Imagine this -
For a truly historic election, a new candidate goes up against the "obvious" choice for the democratic primay. Young, a minority, too "idealistic," maybe naive, he's considered a long-shot. His major campaign problems are his family problems, his race, and even his religion. But he surprises people by taking over, inch by inch. The Republican candidate is decided pretty early on - an old, white Senator - so old many think this is his last shot at the Presidency.
The democratic primary is rough and long - neither candidate will give up, and the delegates are more of a deciding factor than ever. But this minority candidate comes out on top - and many consider that his great speeches are the deciding factor. So the dem candidate is thrown against the old guy Republican candidate many think will be impossible to beat.
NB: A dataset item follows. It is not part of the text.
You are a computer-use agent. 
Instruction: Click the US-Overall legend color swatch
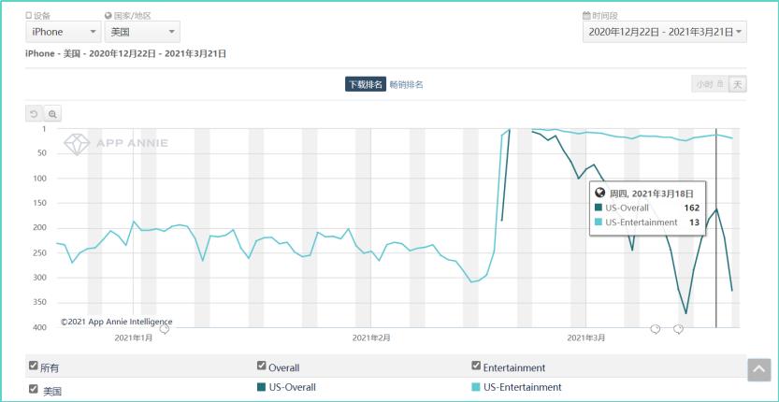coord(261,387)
The two choose VP's - for the democratic candidate, another old, white guy, longtime politician. For the Republican, a younger, up-and-coming leader in the GOP. The Republican senator pretty much had to pick someone like him - the old guy is considered a bit too moderate, and needs someone much more right wing that will get him in with the ultra-conservatives.
It seems the republican strategy is working. The polls put him just too far out, with little time left. But a catastrophic national event, seen by many as - if not caused, then certainly not helped - by the republican senator - vault the underdog democratic candidate into the lead. Despite some unusual debate surprises - forced by the repub candidate - it's just not going to happen. More and more in the waning of his run, the repub seems to go against his true, more moderate leaning nature, and into strong right-wing statements, at the advice of his campaign. None of it works. Even the big lead up to the VP debate, in which the low expectations of a certain VP candidate are used to their advantage, does little for either campaign.
Just hours from election day, a death close to the democratic candidate makes election day not quite as happy as it should be, but the dem takes the White House, and big adjustments to his life, and the life of his young wife and two young children, are the news of the day. Well, that and the potential pardons of the outgoing president.
One of the more unusual appointments, the incoming president appoints his former candidacy rival as his Secretary of State.
Welcome to the election during the last season of "West Wing."
As an unabashed fan of the West Wing, this past year has been part entertaining, part conspiracy theory. I mean, have you ever seen "Wag the Dog"? Did Aaron Sorkin write this election?
The funny part is, the "you can't make this stuff up" things about this election. Because people actually did make this stuff up. Political shows, interest in the election, all were beating away any previous elections for the amount of news made in any given week regarding the craziness of the campaign. Does anyone wonder why? We were living in an NBC drama show!
Okay, okay. It's all said with a bit of humor. Obama was even supposed to be the inspiration for Matt Santos (West Wing candidate), so maybe not totally surprising (though really, that show aired last in spring of 2006). In fact, some of the writers couldn't imagine some of the stuff that happened this election just for the unusualness of it.
In one episode, the democratic candidate is facing finance problems, and his wife comments that don't they have a strong Internet campaign? His chief of staff comments that yeah, but it's only small donations, not enough to make a difference. I'm guessing that line would be rewritten today.
Speaking of chief of staff, one of the eerier bits to come out of this - the inspiration for Josh Lyman, one of the key characters, is Rahm Emanuel. Both Josh and Rahm, after stints as key advisor to the last dem president - become chief of staff.
Yeah. There's a big possiblity we are all living in some wierd bubble, "Truman Show" style.